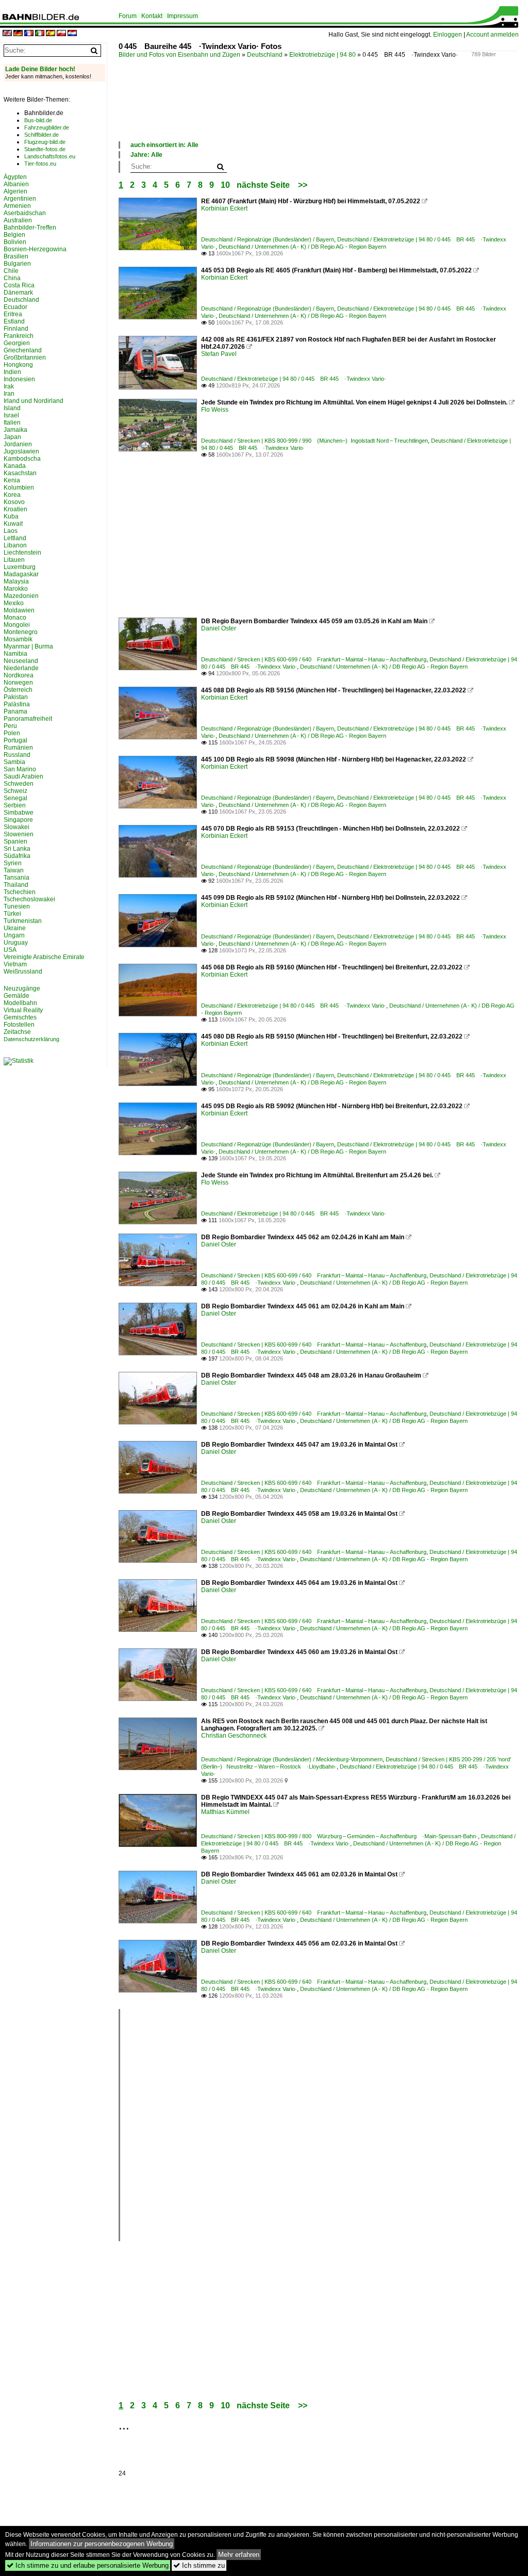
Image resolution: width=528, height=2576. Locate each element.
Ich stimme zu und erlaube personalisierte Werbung (88, 2565)
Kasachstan (20, 473)
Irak (9, 386)
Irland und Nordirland (33, 400)
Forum (128, 16)
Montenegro (21, 632)
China (12, 278)
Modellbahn (20, 1003)
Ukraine (15, 928)
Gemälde (16, 995)
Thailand (16, 884)
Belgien (14, 234)
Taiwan (14, 870)
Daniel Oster (218, 628)
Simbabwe (19, 812)
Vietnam (15, 964)
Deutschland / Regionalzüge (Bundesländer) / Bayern (267, 239)
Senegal (15, 798)
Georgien (17, 343)
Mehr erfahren (238, 2554)
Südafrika (17, 856)
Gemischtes (20, 1017)
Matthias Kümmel (225, 1812)
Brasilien (16, 256)
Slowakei (16, 827)
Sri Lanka (17, 848)
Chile (11, 270)
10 (225, 185)
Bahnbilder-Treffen (30, 227)
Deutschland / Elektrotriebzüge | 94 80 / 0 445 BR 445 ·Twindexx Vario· (293, 379)
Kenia (12, 480)
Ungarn (14, 935)
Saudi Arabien (23, 776)
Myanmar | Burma (28, 646)
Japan (12, 437)
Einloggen (447, 34)
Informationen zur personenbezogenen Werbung (101, 2544)
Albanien (16, 184)
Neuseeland (21, 661)
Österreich (18, 689)
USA (10, 949)
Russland (17, 754)
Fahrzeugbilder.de (46, 127)
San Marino (20, 769)
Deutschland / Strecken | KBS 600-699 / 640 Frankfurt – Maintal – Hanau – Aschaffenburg (313, 659)
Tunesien (17, 906)
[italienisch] (39, 34)
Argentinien (20, 198)
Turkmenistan (23, 921)
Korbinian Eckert (224, 208)
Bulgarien (17, 263)
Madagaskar (21, 574)
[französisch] (29, 34)
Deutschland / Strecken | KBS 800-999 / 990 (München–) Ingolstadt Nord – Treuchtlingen (314, 441)
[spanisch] (50, 34)
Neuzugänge (22, 988)
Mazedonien (21, 596)
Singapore (18, 819)
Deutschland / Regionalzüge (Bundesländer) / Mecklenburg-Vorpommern (292, 1759)
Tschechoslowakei (29, 899)
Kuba (11, 516)
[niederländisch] (72, 34)
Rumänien (18, 747)
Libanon (15, 545)
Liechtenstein (22, 552)
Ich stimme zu (199, 2565)
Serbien (15, 805)
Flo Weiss (214, 409)
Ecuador (15, 307)
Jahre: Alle (146, 154)
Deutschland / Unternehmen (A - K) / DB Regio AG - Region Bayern (302, 247)
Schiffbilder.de (41, 135)
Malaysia (16, 581)
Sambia (14, 762)
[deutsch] (18, 34)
———
Output every line above exactly as it stands, and drop any picture.

Image resolution: width=528, height=2576. Locate each element.
Ich stimme zu und erlaube personalisierte Werbung (88, 2565)
Kasachstan (20, 473)
Irak (9, 386)
Irland und Nordirland (33, 400)
Forum (128, 16)
Montenegro (21, 632)
China (12, 278)
Modellbahn (20, 1003)
Ukraine (15, 928)
Gemälde (16, 995)
Thailand (16, 884)
Belgien (14, 234)
Taiwan (14, 870)
Daniel Oster (218, 628)
Simbabwe (19, 812)
Vietnam (15, 964)
Deutschland / Regionalzüge (Bundesländer) / Bayern (267, 239)
Senegal (15, 798)
Georgien (17, 343)
Mehr erfahren (238, 2554)
Südafrika (17, 856)
Gemischtes (20, 1017)
Matthias Kümmel (225, 1812)
Brasilien (16, 256)
Slowakei (16, 827)
Sri Lanka (17, 848)
Chile (11, 270)
10 (225, 185)
Bahnbilder-Treffen (30, 227)
Deutschland / Elektrotriebzüge | 94 80 / 0 445 BR 445 ·Twindexx Vario· (293, 379)
Kenia (12, 480)
Ungarn (14, 935)
Saudi Arabien (23, 776)
Myanmar | Burma (28, 646)
Japan (12, 437)
Einloggen (447, 34)
Informationen zur personenbezogenen Werbung (101, 2544)
Albanien (16, 184)
Neuseeland (21, 661)
Österreich (18, 689)
USA (10, 949)
Russland (17, 754)
Fahrzeugbilder.de (46, 127)
San Marino (20, 769)
Deutschland / Strecken | KBS 600-699 / 640 Frankfurt – Maintal – Hanau – Aschaffenburg (313, 659)
Tunesien (17, 906)
[italienisch] (39, 34)
Argentinien (20, 198)
Turkmenistan (23, 921)
Korbinian Eckert (224, 208)
Bulgarien (17, 263)
Madagaskar (21, 574)
[französisch] (29, 34)
Deutschland / Strecken | KBS 800-999 / 990 (München–) Ingolstadt Nord – Treuchtlingen (314, 441)
[spanisch] (50, 34)
Neuzugänge (22, 988)
Mazedonien (21, 596)
Singapore (18, 819)
Deutschland / Regionalzüge (Bundesländer) / Mecklenburg-Vorpommern (292, 1759)
Tschechoslowakei (29, 899)
Kuba (11, 516)
[niederländisch] (72, 34)
Rumänien (18, 747)
Libanon (15, 545)
Liechtenstein (22, 552)
Ich stimme zu (199, 2565)
Serbien (15, 805)
Flo Weiss (214, 409)
Ecuador (15, 307)
Jahre: Alle (146, 154)
Deutschland / Unternehmen (A - K) / DB Regio AG - Region Bayern (302, 247)
Schiffbilder.de (41, 135)
Malaysia (16, 581)
Sambia (14, 762)
[deutsch] (18, 34)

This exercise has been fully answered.